═══ TEXT PROVIDED ═══

The Vancouver Canucks announced today that Willie Desjardins has been named the 18th head coach in club history.
Desjardins, 57, joins the Canucks less than a week after guiding the Texas Stars to the 2014 Calder Cup championship. The Climax, Sask., native led the Stars to two division titles and the top seed in the Western Conference in each of his two seasons in Texas, and the club finished first overall in 2013-14 before capturing its first Calder Cup. Desjardins posted a regular-season record of 91-48-13 (.641) with the Stars, and in 2012-13 was named the winner of the Louis A.R. Pieri Award as the AHL’s outstanding coach.

═══

■ **WHAT YOU NEED TO DO**:
Please continue the article about Willie Desjardins joining the Vancouver Canucks as head coach, picking up after its final sentence. The lines after this come from a separate source.

═══ INFORMATION GIVEN ═══

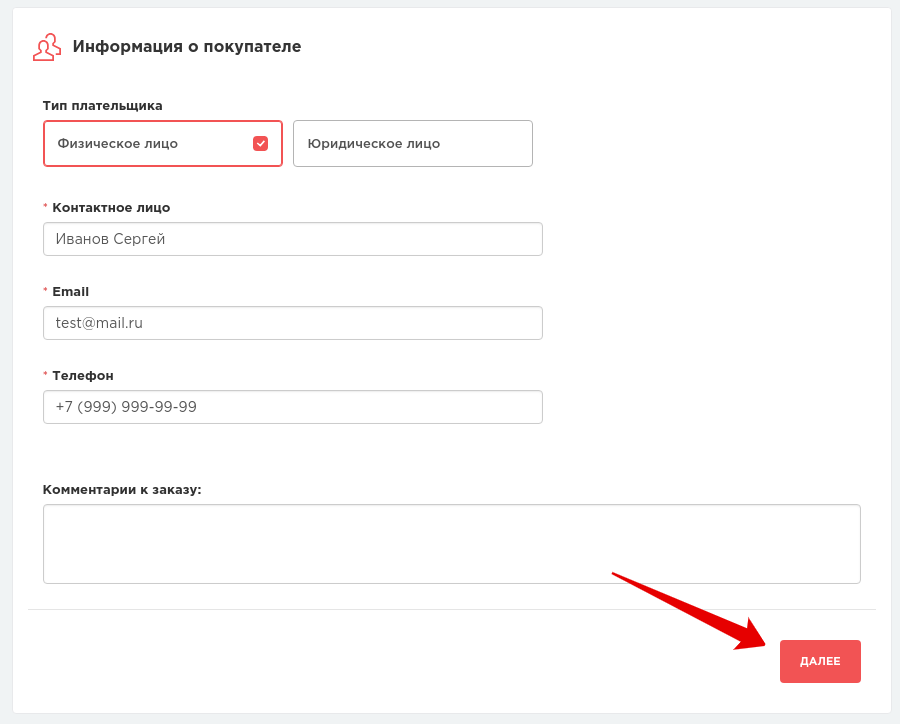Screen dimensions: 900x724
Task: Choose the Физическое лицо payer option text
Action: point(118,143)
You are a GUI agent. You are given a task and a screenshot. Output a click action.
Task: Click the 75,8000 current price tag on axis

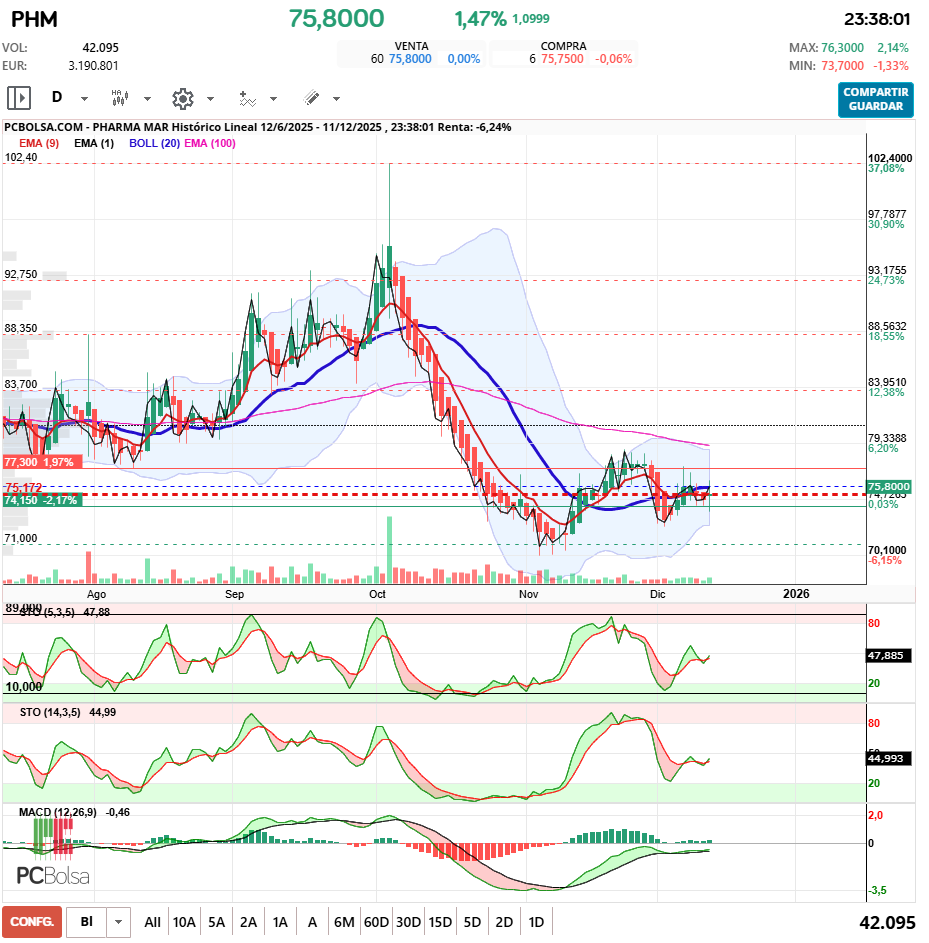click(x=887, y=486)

═══

■ **EXERCISE RESPONSE**:
“Willie Desjardins has won at every level and we believe he’ll be an excellent fit as we strive to return to the playoffs and build with youth for long-term success,” said Jim Benning, General Manager, Canucks Sports & Entertainment. “Willie is a great teacher, motivator and communicator; his teams have competed with a style of play we believe will help us compete in our division and in the playoffs. With Willie’s leadership behind the bench we look forward to bringing back this team’s winning qualities and our fans’ passion and excitement for the Canucks.”
Prior to his tenure in the AHL, Desjardins spent two seasons as an associate coach with the Dallas Stars from 2010-12. He also served as head coach (2002-10) and General Manager (2005-10) of the WHL’s Medicine Hat Tigers, where he led the team to two Memorial Cup Tournaments and to the Memorial Cup Final in 2007. Desjardins won the Dunc McCallum Memorial Trophy as WHL Coach of the Year for the 2005-06 season and was also the recipient of the Brian Kilrea Coach of the Year Award as the top coach in the Canadian Hockey League in 2006. His first stint in the WHL was as Head Coach of the Saskatoon Blades in 1997-98.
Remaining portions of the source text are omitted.